# Trecho para leitura

--- --- ---

O acontecimento que culminou nesse método foi a descoberta da existência da língua sâncrita e suas semelhanças com outros idiomas. Primeiramente com o italiano no séc. XVI, quando Felippo Sassseti, um sábio italiano, identificou semelhanças entre palavras do velho idioma e o seu idioma pátrio. No século seguinte, com as missões jesuíticas na Índia, houve um maior contato com a língua sagrada deste povo, o que ampliou o conhecimento sobre o idioma e os revelou ao mundo ocidental.
Porém, a partir do século XVIII, que os sábios europeus passam a voltar suas vistas para a tão extraordinária descoberta. Foi o Pe. Coeurdoux, respondendo a uma solicitação da Academia Francesa, quem elaborou uma interessantíssima memória, intitulada: “Donde vem a língua sâncrita se ache um tão grande números de palavras que lhe são comuns com o latim o grego, sobretudo com o latim”. Depois Johann Philip Wesdin, publicou a primeira gramática do sânscrito.
Com a ampliação dos domínios ingleses sobre o continente indiano e a fundação da “Sociedade Asiática de Calcutá”, destinado a traduzir e interpretar os principais monumentos literários da Índia, que William Jones dedica-se ao estudo da língua sânscrita em comparação ao grego, latim, e outras. Vejamos o que ele diz em seu famoso discurso em uma conferencia para a sociedade cientifica britânica:
“a língua sânscrita, qualquer que seja a sua antigüidade, tem uma estrutura admirável; mais perfeita que o grego, mais abundante que o latim, mais excelente e refinada que ambos; ainda que mantenha com ambos uma afinidade muito forte, tanto nas raízes dos verbos, como nas sua formas da gramática, e não seria possível considera-la casual; em verdade, tão forte que nenhum lingüista poderia examina-la sem acreditar que eles se tenham originado de uma fonte que não mais exista(...)”.

--- --- ---

# Tarefa A
Edite o trecho sobre o sânscrito de "O acontecimento que" a "ao mundo ocidental.", pondo "Ásia" no lugar de "Índia".
# Tarefa B
Segundo o trecho sobre o sânscrito, quem publicou a primeira gramática dessa língua?
Use apenas o trecho como fonte.

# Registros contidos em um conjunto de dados
--- --- ---

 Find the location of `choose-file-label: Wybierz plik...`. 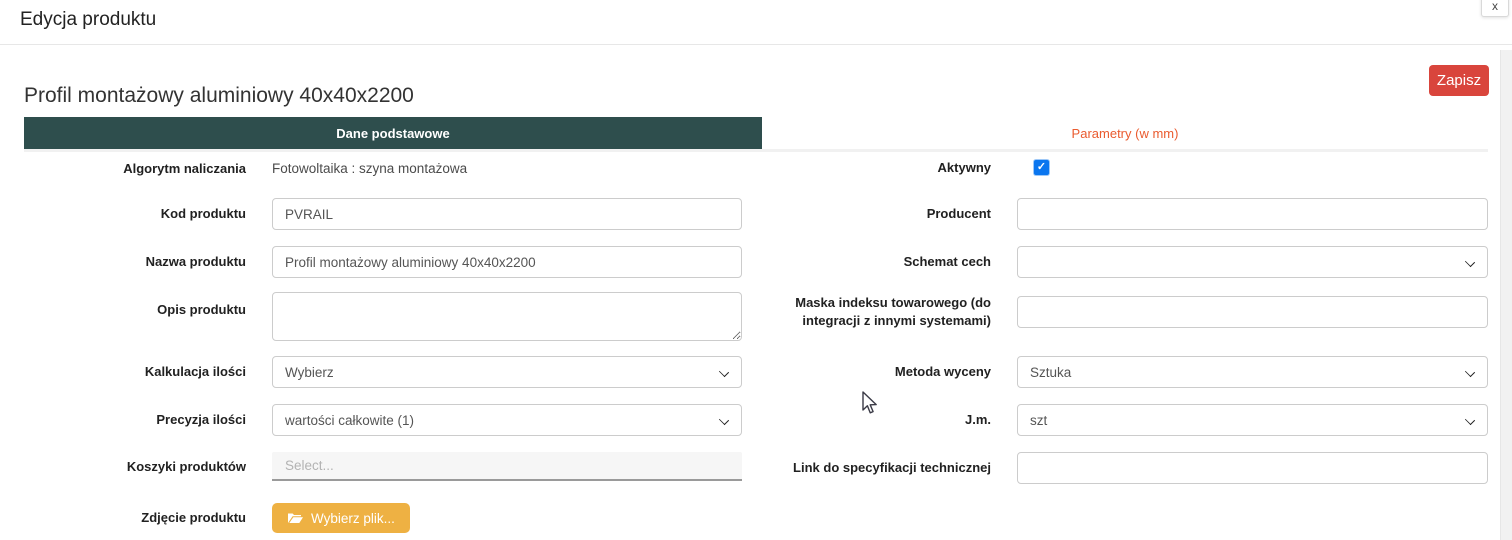

choose-file-label: Wybierz plik... is located at coordinates (353, 518).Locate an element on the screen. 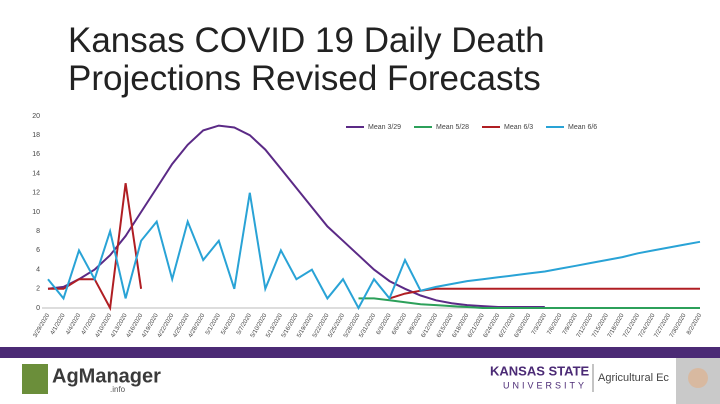 This screenshot has height=404, width=720. x-tick-label: 4/4/2020 is located at coordinates (74, 324).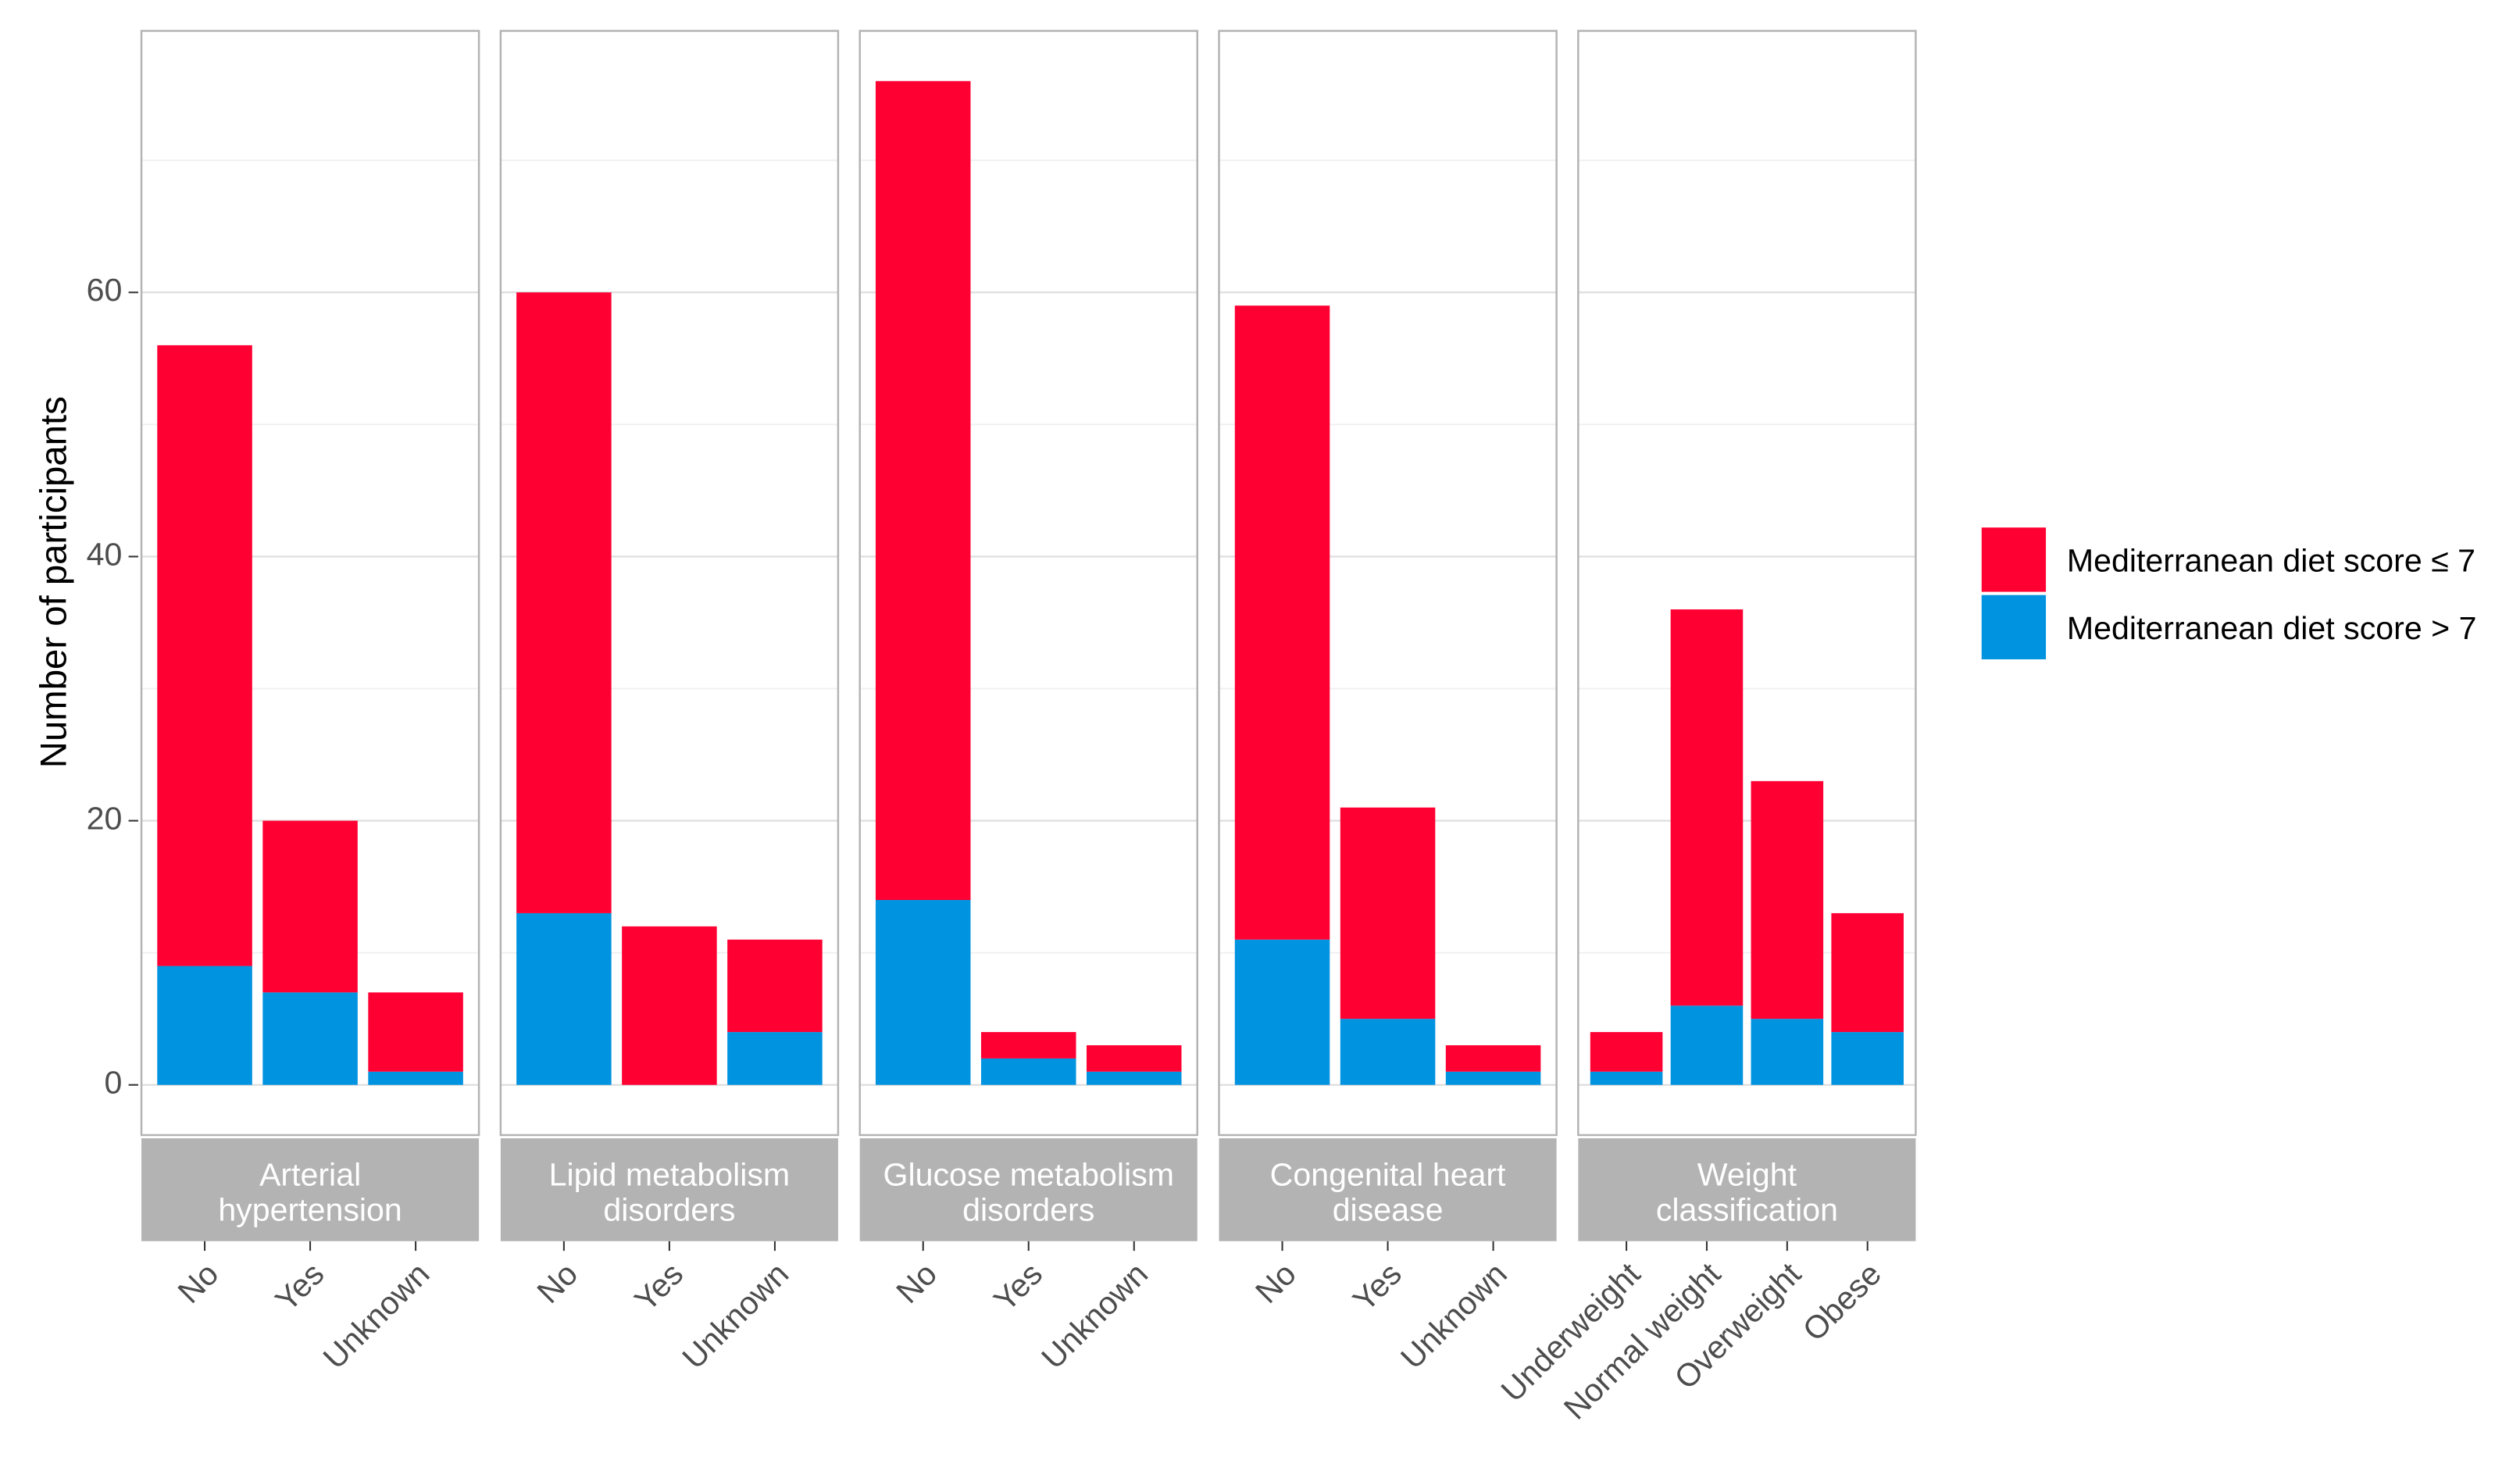  What do you see at coordinates (1028, 1174) in the screenshot?
I see `strip-label: Glucose metabolism` at bounding box center [1028, 1174].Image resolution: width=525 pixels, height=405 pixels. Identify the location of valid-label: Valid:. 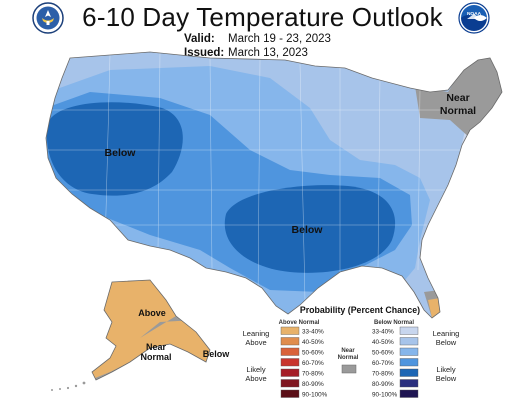
(200, 39).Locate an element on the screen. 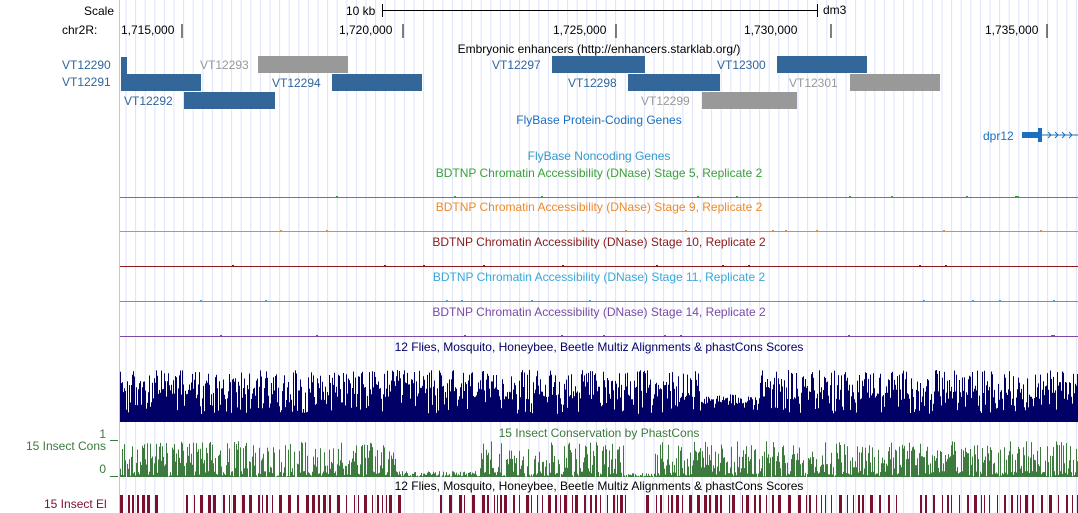  phastcons-side-label: 15 Insect Cons is located at coordinates (66, 446). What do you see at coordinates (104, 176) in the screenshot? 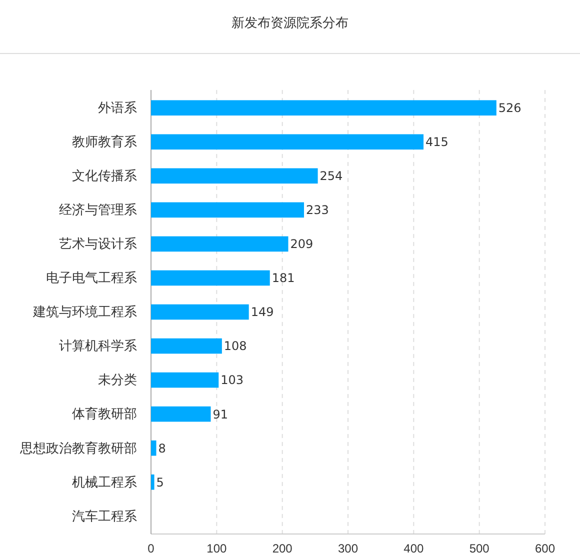
I see `y-tick-label: 文化传播系` at bounding box center [104, 176].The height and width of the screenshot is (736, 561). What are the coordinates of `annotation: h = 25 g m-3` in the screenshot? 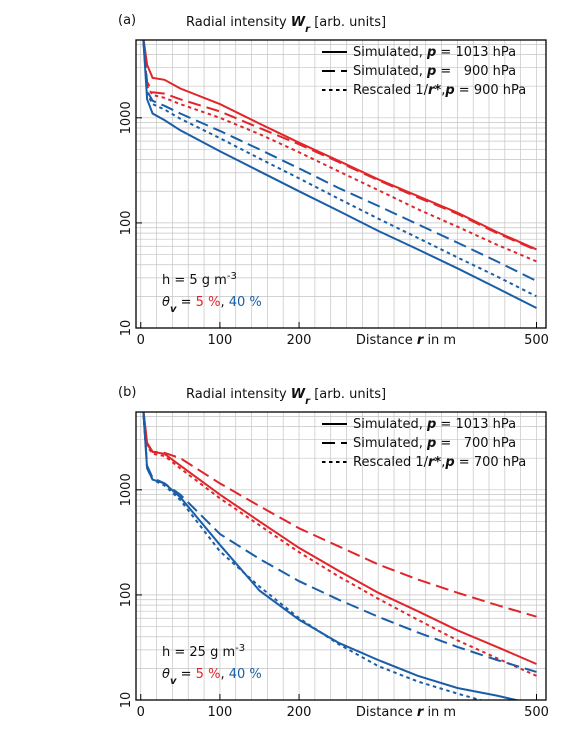 It's located at (204, 652).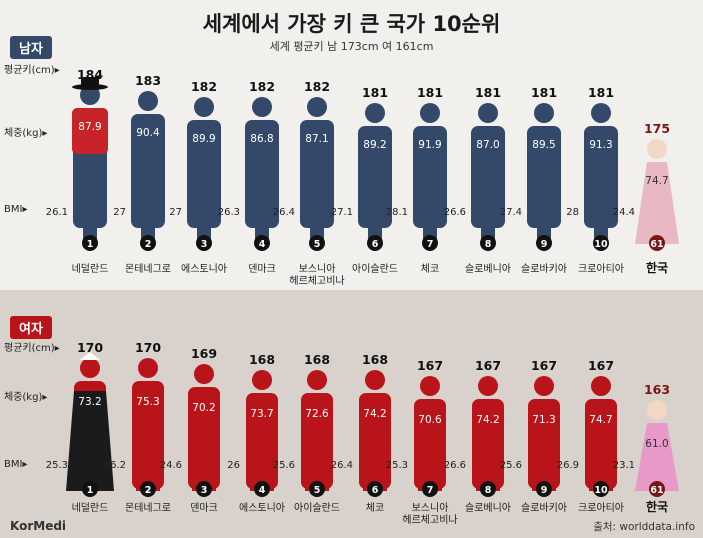 The image size is (703, 538). What do you see at coordinates (26, 134) in the screenshot?
I see `male-weight-label: 체중(kg)▸` at bounding box center [26, 134].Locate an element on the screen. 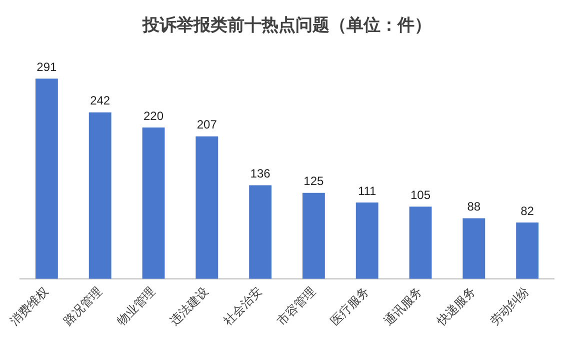 Image resolution: width=564 pixels, height=339 pixels. x-tick-label: 通讯服务 is located at coordinates (403, 306).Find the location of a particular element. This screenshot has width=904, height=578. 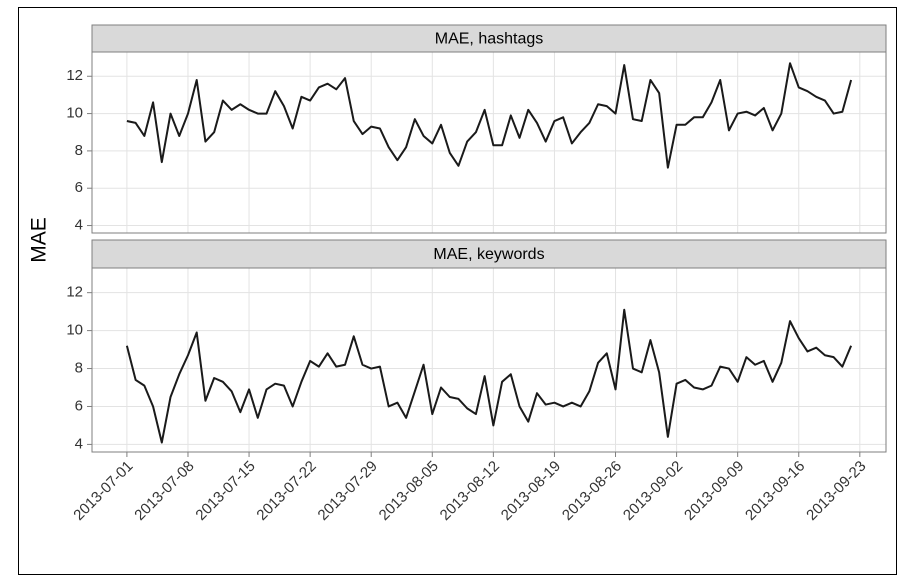

panel-title: MAE, hashtags is located at coordinates (490, 40).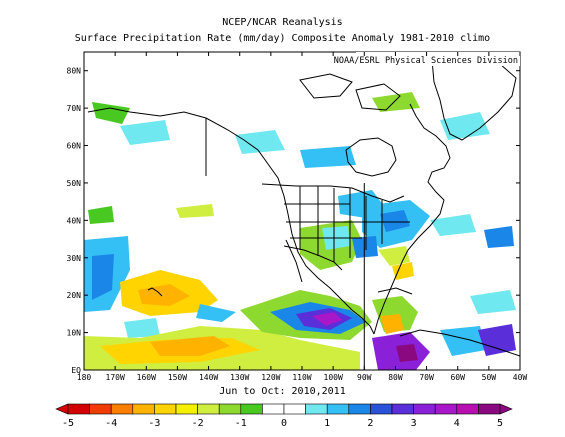 Image resolution: width=565 pixels, height=437 pixels. I want to click on south-america-outline, so click(460, 343).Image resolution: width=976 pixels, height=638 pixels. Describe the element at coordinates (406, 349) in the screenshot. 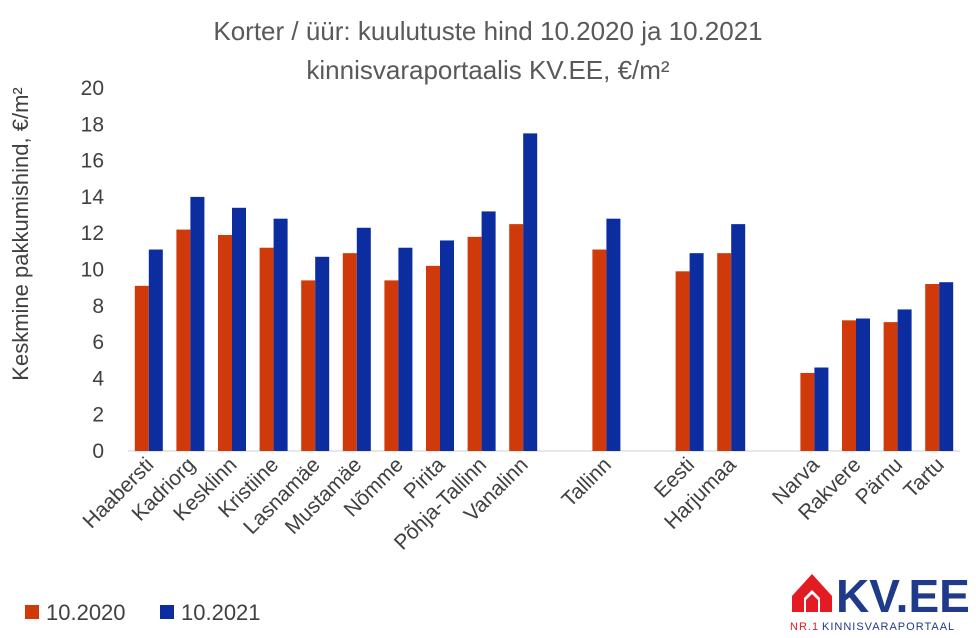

--- --- ---

# Resposta A
O acontecimento que culminou nesse método foi a descoberta da existência da língua sâncrita e suas semelhanças com outros idiomas. Primeiramente com o italiano no séc. XVI, quando Felippo Sassseti, um sábio italiano, identificou semelhanças entre palavras do velho idioma e o seu idioma pátrio. No século seguinte, com as missões jesuíticas na Ásia, houve um maior contato com a língua sagrada deste povo, o que ampliou o conhecimento sobre o idioma e os revelou ao mundo ocidental.

# Resposta B
Johann Philip Wesdin.